Module 3 : Scoring Qualité par VLM
Validation Automatique Multi-Critères
Chaque image générée est évaluée par un VLM (Mistral ou Qwen3) sur des critères de qualité précis :
@dataclass
class ValidationScores:
product_fidelity: float = 0.0 # 0-10 : le produit correspond à la source ?
publication_readiness: float = 0.0 # 0-10 : publiable directement ?
artifact_free: float = 0.0 # 0-10 : pas de déformations/artefacts ?
model_realism: Optional[float] = None # 0-10 : la personne a l'air réelle ?
garment_drape: Optional[float] = None # 0-10 : le drapé est naturel ?
@property
def composite_score(self) -> float:
"""Score composite pondéré — publication_readiness est la north star."""
scores = [
self.product_fidelity * 0.30,
self.publication_readiness * 0.40,
self.artifact_free * 0.30,
] Le composite_score pondère les critères avec la publication_readiness comme métrique dominante (40%). C’est un choix opérationnel : un résultat peut être techniquement imparfait mais publiable, ou techniquement parfait mais inutilisable (mauvais cadrage, fond inapproprié).

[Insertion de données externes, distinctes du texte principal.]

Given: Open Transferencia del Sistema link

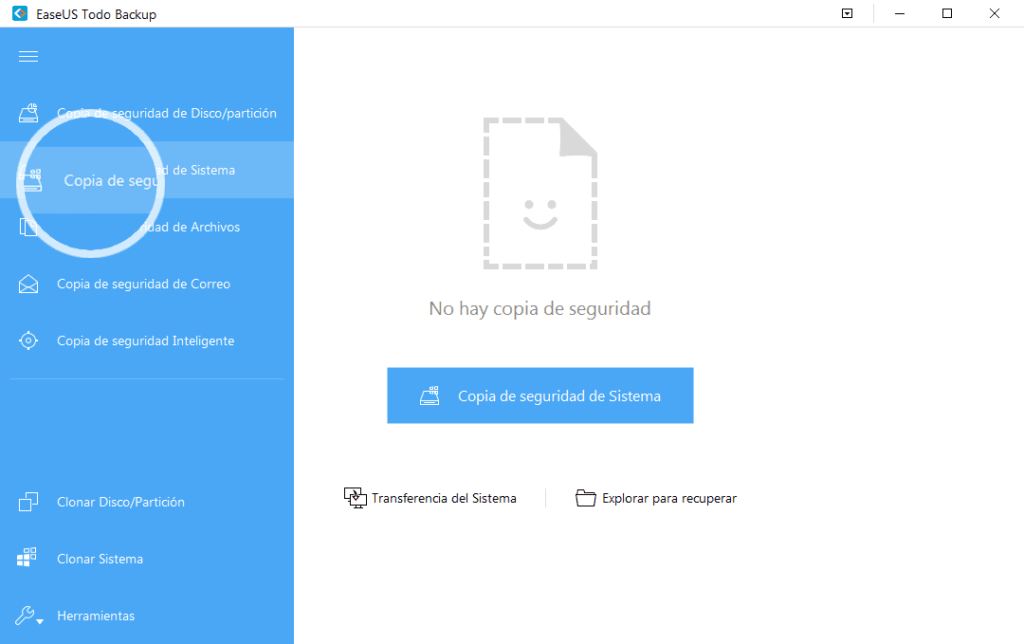Looking at the screenshot, I should (x=444, y=498).
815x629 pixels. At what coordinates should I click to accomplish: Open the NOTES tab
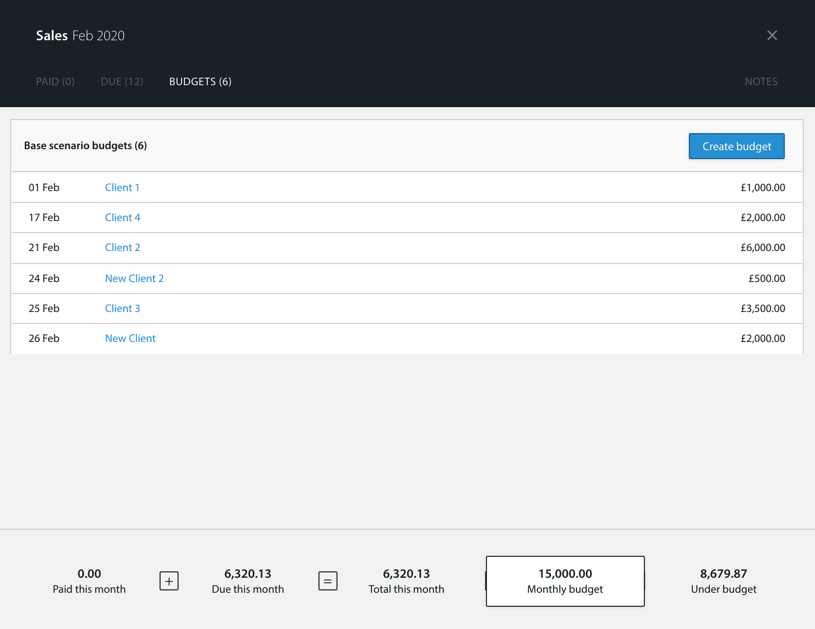tap(760, 82)
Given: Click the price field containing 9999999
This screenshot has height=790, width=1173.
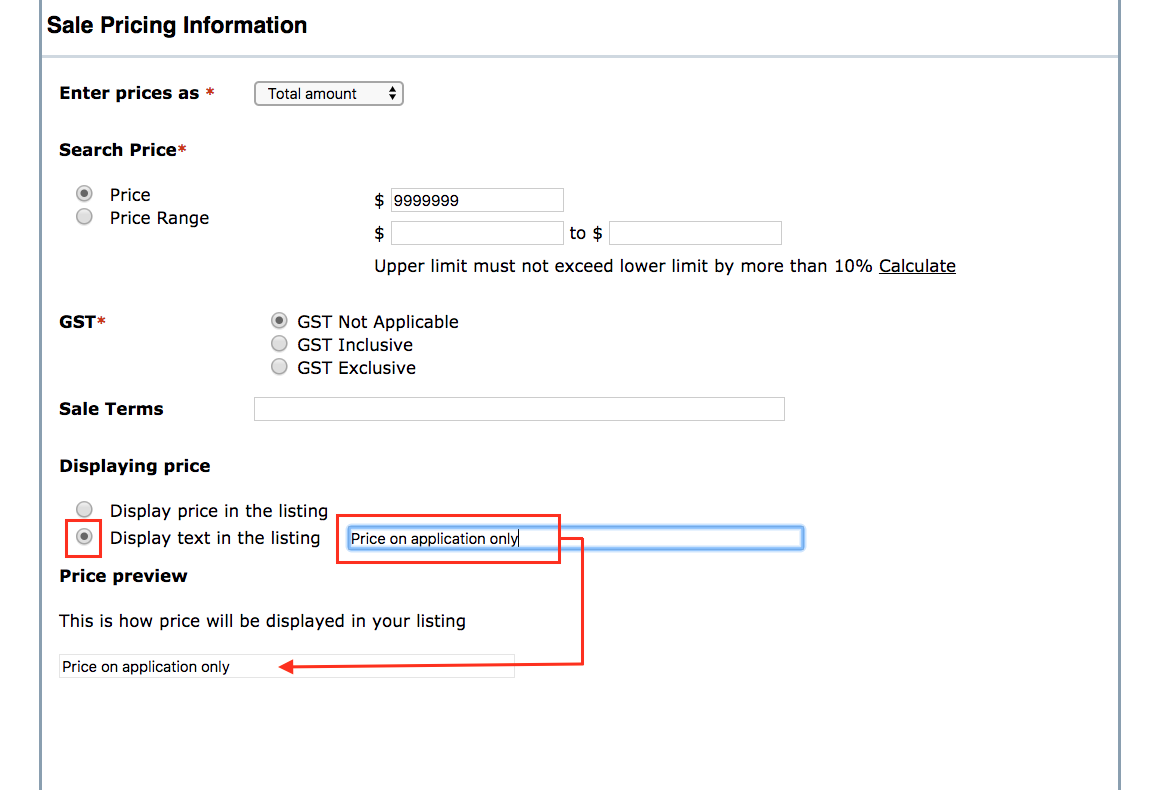Looking at the screenshot, I should point(477,200).
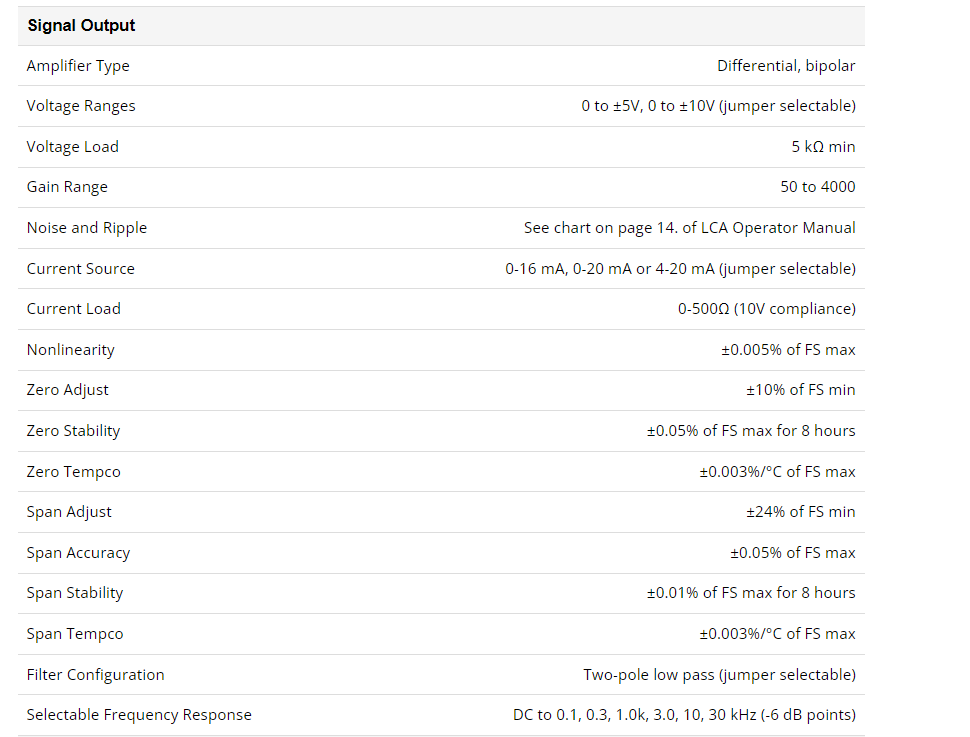Image resolution: width=970 pixels, height=737 pixels.
Task: Click the 0-500Ω (10V compliance) value
Action: pyautogui.click(x=766, y=309)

Les scores model_realism et garment_drape ne s’appliquent qu’aux images de type “porté” (WORN_OR_STAGED) et sont exclus du composite pour les images plates.
Multi-Backend VLM
Le validateur supporte trois backends interchangeables :
MISTRAL_API_URL = "https://api.mistral.ai/v1/chat/completions"
DEEPINFRA_API_URL = "https://api.deepinfra.com/v1/openai/chat/completions"
OLLAMA_DEFAULT_HOST = "http://192.168.1.36:11434"
COST_PER_1K_TOKENS = {
"mistral-small-latest": 0.0002,
"mistral-large-latest": 0.003,
}
DEEPINFRA_MODELS = {
"Qwen/Qwen3-VL-30B-A3B-Instruct": 0.0003,
"Qwen/Qwen3-VL-235B-A22B-Instruct": 0.0008,
"Qwen/Qwen2.5-VL-72B-Instruct": 0.0008,
"meta-llama/Llama-4-Maverick-17B-128E-Instruct": 0.0003,
} En benchmark, on utilise Mistral Small (0.0002$/1K tokens) pour le volume, et Mistral Large pour la calibration. En production, un modèle Ollama local élimine les coûts API récurrents. Le coût estimé par appel de validation est d’environ 700 tokens (500 input + 200 output), soit environ 0.00014$ par image avec Mistral Small.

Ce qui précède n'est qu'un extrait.